Je fronçai les sourcils. Il avait reporté son regard sur Nora. Il se laissa finalement glisser au sol, portant ses genoux vers son torse pour poser son menton dessus. Je restais en silence, lâchant un profond soupir. De fatigue. De soulagement. D'inquiétude. De tout.
- Allons, ne faîtes pas ces têtes, elle se remettra plus vite que ce que vous pensez, remarqua soudainement Elsa.
- On ne fait pas de tête, Nani, lui répondit le gamin.
- Ce n'est pas parce que je ne vous vois pas que je ne peux pas deviner vos têtes. Je vous connais bien trop pour cela. Tiens, Thomas, parle nous un peu de toi, veux-tu ?
*
Il était minuit passé quand la voix de Nora nous fit tous taire. Nous nous étions rapprochés de la cheminée, autant pour nous réchauffer alors que le gîte devenait de plus en plus froid avec la fraîcheur de la nuit, que pour ne pas réveiller Nora qui s'était finalement endormie. Lentement, je me relevai pour aller de nouveau vers Enora qui semblait se réveiller petit à petit, murmurant des choses incompréhensibles, ses sourcils froncés.
Je m'assis sur le bord du canapé et passa ma main sur son front. Elle n'était plus fiévreuse et ne tremblait plus, mais la connaissant, il faudrait qu'elle reste encore deux à trois jours au lit pour s'en remettre.
- J'ai chaud...
Ce fut la première chose qu'elle chuchota en ouvrant finalement les yeux. Je hochais la tête, passant une main derrière sa tête pour l'aider à se relever, tout en enlevant la couverture pour la laisser respirer un peu.

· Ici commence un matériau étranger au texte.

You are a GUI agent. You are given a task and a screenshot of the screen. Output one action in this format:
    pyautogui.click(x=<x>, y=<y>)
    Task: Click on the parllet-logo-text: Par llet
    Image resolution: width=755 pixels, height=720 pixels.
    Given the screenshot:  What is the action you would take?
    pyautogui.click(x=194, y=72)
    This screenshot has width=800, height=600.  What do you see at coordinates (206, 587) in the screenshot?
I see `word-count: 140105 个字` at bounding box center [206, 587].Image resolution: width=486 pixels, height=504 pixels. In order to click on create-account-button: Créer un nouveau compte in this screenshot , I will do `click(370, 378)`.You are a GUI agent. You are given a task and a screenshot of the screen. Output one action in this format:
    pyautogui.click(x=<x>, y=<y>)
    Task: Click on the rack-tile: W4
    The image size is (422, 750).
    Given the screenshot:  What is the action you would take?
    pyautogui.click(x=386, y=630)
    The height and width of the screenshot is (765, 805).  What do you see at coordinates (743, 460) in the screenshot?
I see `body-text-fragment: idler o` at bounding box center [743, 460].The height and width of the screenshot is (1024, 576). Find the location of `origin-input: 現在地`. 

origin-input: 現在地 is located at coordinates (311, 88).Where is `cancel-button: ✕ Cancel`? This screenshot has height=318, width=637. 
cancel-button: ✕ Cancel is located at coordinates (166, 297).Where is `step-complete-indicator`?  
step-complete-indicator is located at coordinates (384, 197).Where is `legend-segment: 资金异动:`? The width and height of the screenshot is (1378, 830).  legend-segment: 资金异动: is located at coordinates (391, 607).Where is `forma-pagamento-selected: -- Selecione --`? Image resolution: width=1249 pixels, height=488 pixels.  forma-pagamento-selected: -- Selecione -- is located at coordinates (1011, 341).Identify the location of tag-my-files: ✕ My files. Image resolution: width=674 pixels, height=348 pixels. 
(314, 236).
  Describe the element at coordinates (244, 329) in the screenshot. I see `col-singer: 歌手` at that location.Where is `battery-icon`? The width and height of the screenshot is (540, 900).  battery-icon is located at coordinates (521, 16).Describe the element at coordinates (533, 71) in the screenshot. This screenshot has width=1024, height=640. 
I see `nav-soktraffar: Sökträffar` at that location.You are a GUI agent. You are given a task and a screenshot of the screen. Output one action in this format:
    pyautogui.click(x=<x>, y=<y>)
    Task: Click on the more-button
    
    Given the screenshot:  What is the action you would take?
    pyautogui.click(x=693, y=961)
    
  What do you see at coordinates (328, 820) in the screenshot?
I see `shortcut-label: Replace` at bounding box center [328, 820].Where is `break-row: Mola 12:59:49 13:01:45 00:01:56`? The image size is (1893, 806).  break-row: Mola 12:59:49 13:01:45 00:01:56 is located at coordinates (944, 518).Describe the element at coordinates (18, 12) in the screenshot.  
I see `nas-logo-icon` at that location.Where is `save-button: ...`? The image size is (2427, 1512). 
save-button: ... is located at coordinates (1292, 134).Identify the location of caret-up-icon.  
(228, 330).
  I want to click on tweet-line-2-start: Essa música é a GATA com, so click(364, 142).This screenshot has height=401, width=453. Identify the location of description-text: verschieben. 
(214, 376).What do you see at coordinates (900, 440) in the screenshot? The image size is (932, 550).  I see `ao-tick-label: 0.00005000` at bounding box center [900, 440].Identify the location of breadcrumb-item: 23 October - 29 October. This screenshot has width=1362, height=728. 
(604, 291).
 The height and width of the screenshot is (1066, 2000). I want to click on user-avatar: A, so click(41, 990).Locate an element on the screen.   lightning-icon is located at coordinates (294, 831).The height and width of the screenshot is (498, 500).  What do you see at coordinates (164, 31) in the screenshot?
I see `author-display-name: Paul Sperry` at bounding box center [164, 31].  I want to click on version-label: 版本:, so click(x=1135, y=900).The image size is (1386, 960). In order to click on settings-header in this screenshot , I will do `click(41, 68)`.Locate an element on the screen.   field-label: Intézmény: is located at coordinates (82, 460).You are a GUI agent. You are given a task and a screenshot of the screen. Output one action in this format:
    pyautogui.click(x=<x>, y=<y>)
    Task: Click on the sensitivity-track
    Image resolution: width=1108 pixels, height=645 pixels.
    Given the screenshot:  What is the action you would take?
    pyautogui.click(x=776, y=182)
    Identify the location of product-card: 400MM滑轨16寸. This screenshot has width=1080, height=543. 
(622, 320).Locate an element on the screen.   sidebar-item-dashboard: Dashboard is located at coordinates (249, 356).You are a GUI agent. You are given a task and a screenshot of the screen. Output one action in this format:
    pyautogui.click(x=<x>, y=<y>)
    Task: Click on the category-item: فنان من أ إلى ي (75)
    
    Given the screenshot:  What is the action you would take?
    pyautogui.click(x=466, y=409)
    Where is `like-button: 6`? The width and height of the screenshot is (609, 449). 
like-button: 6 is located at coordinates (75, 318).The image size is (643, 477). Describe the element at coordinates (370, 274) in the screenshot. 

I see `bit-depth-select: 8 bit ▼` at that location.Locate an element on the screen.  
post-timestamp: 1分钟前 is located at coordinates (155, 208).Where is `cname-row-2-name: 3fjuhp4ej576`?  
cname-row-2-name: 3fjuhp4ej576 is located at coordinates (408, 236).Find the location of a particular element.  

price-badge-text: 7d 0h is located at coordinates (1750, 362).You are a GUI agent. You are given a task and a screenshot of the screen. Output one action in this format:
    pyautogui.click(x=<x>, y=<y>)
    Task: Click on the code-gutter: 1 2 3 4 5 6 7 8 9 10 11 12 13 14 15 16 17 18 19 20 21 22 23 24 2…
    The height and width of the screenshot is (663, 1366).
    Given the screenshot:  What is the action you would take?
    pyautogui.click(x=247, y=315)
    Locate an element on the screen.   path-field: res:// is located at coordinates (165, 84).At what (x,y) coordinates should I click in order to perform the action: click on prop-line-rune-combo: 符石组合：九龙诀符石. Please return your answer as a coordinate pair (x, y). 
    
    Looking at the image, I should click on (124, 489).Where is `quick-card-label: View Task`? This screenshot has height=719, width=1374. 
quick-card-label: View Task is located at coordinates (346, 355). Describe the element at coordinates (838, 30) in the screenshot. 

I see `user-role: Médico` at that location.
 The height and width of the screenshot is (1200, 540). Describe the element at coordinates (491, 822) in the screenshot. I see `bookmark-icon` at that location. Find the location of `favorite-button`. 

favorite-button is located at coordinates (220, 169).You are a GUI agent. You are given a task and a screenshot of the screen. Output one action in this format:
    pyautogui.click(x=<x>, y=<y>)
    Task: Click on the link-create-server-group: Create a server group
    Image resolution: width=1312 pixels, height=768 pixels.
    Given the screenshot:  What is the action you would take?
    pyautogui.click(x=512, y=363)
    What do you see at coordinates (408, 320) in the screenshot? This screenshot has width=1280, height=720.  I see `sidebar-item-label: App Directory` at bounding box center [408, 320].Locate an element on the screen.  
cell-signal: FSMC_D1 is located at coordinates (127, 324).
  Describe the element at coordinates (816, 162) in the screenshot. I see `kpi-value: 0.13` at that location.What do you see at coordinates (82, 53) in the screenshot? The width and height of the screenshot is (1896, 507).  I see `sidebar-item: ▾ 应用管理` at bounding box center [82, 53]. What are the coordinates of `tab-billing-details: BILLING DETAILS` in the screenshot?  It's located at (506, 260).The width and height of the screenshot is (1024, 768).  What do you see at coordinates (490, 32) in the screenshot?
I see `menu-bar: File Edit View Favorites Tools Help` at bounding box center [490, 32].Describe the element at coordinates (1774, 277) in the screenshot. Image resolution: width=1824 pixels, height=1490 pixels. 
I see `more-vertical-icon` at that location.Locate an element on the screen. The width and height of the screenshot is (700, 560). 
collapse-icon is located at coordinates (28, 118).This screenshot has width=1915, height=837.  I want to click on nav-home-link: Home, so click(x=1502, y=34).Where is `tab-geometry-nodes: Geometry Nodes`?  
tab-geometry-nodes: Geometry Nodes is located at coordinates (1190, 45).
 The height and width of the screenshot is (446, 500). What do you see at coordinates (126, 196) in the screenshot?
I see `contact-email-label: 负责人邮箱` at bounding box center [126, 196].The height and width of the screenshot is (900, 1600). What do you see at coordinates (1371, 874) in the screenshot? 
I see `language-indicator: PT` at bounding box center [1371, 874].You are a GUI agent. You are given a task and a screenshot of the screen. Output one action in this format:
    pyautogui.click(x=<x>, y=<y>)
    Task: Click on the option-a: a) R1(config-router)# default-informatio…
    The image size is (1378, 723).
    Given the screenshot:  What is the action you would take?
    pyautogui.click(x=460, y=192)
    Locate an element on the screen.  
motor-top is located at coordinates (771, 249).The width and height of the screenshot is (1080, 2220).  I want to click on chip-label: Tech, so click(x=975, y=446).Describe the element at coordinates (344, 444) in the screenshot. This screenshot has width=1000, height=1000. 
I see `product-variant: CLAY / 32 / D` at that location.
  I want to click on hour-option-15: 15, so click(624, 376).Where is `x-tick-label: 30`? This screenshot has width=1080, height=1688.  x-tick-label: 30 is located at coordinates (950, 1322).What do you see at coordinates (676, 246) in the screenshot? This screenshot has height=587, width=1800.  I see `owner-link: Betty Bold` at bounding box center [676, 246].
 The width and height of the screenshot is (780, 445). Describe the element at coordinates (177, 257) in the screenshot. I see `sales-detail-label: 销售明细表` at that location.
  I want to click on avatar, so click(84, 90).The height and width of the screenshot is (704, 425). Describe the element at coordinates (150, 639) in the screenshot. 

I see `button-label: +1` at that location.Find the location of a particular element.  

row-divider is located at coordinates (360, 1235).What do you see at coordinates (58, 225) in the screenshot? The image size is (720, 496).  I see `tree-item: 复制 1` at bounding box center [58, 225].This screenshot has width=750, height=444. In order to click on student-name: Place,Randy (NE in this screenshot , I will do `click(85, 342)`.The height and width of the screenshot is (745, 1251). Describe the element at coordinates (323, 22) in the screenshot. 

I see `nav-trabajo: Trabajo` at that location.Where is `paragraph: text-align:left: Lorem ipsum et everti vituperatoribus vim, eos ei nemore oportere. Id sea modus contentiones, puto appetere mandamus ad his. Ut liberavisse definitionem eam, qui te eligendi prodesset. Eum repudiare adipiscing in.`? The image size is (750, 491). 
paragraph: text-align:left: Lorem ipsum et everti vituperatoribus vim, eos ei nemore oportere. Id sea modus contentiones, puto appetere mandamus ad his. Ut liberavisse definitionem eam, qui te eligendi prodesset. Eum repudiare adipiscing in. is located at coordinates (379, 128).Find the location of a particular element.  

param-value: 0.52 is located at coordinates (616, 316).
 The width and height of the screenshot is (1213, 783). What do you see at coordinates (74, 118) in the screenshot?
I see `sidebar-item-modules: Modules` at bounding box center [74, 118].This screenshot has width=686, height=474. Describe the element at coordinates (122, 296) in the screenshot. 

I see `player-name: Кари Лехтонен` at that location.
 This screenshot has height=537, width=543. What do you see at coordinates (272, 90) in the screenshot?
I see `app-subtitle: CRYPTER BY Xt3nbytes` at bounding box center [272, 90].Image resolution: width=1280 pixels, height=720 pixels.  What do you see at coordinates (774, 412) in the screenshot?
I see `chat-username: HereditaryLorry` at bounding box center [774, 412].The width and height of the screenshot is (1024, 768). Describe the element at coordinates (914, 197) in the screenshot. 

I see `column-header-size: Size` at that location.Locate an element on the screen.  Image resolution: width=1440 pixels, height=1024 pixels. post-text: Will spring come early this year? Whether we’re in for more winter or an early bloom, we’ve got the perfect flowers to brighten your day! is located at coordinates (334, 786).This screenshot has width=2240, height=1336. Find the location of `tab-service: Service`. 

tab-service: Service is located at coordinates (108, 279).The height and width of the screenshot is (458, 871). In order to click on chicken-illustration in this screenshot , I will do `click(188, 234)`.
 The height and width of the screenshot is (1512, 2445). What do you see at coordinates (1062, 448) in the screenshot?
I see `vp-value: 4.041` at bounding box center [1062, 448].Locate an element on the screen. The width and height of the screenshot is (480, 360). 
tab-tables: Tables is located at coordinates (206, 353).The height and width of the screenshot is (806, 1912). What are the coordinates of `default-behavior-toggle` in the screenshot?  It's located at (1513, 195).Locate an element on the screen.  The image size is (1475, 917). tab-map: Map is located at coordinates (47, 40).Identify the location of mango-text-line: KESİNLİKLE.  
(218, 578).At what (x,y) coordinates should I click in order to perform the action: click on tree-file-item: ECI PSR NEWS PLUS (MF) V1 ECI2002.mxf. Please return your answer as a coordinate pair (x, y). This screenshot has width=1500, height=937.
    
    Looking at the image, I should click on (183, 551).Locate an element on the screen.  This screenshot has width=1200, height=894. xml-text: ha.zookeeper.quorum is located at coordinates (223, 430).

- Tu te sens mieux ? demandai-je quand elle fut assise confortablement.
- Oui...
Je retenais un soupir. Elle n'allait donc jamais accepter qu'elle allait mal. Ni quand elle était malade, ni dans une autre situation. Mais je laissais passer, encore une fois. Comme j'avais laissé passer les marques sur ses poignées. Je devais la confronter, mais j'attendrai qu'elle soit dans un meilleur état pour apprendre la vérité.
Je me penchai un peu vers la table basse où se trouvait le verre d'eau que j'avais préparé en avance et le lui tendit, ce qu'elle bu en une gorgée comme si elle était assoiffée, ce qui devait sûrement être le cas.
Je repoussais un peu ses cheveux de son visage tout en la contemplant. Elle avait le teint pâle et son visage avait perdu toute ses couleurs, mais pour autant j'étais soulagé de voir qu'elle n'était pas près de l'inconscience. Elle pouvait au moins garder ses yeux ouverts, et je remarquai d'ailleurs qu'elle fixait la cheminée d'un air absent. D'accord, elle ne s'était donc pas éloigné de l'inconscience.
- Nous étions en train de discuter, viens, tu pourras enfin nous rejoindre, dis-je d'un ton plus enthousiaste en passant mon bras autour de ses épaules pour l'aider à se relever.
Elle ne protesta aucunement, me laissant la guider jusqu'à notre petit groupe devant la cheminée. Je la fis ensuite asseoir devant moi, l'attirant contre mon torse pour l'enlacer. J'allais reprendre la parole, quand soudainement Guillaume se releva, et sans un mot, il s'éloigna.
Je fronçais les sourcils. Il était assez cet étrange, cet homme. Cela faisait un peu plus d'une heure que nous discutions, mais en réalité je discutais avec Elsa. Loris participait rarement à la conversation, répondant seulement aux questions d'Elsa, alors que Guillaume restait silencieux, ajoutant un ou deux mots par moment. Et maintenant, il s'en allait sans dire un mot.
Je ne comprenais absolument pas pourquoi Nora avait autant voulu rester ici. Non seulement le gîte était loin d'être habitable, mais les hôtes n'étaient pas si aimables que ce que j'aurai pensé. Si j'avais choisi un gîte au lieu d'un hôtel, c'était justement pour la familiarité que les hôtes montraient à leurs clients, sans vraiment dépasser leurs limite. Mais il semblerait que j'eu fait le mauvais choix de gîte.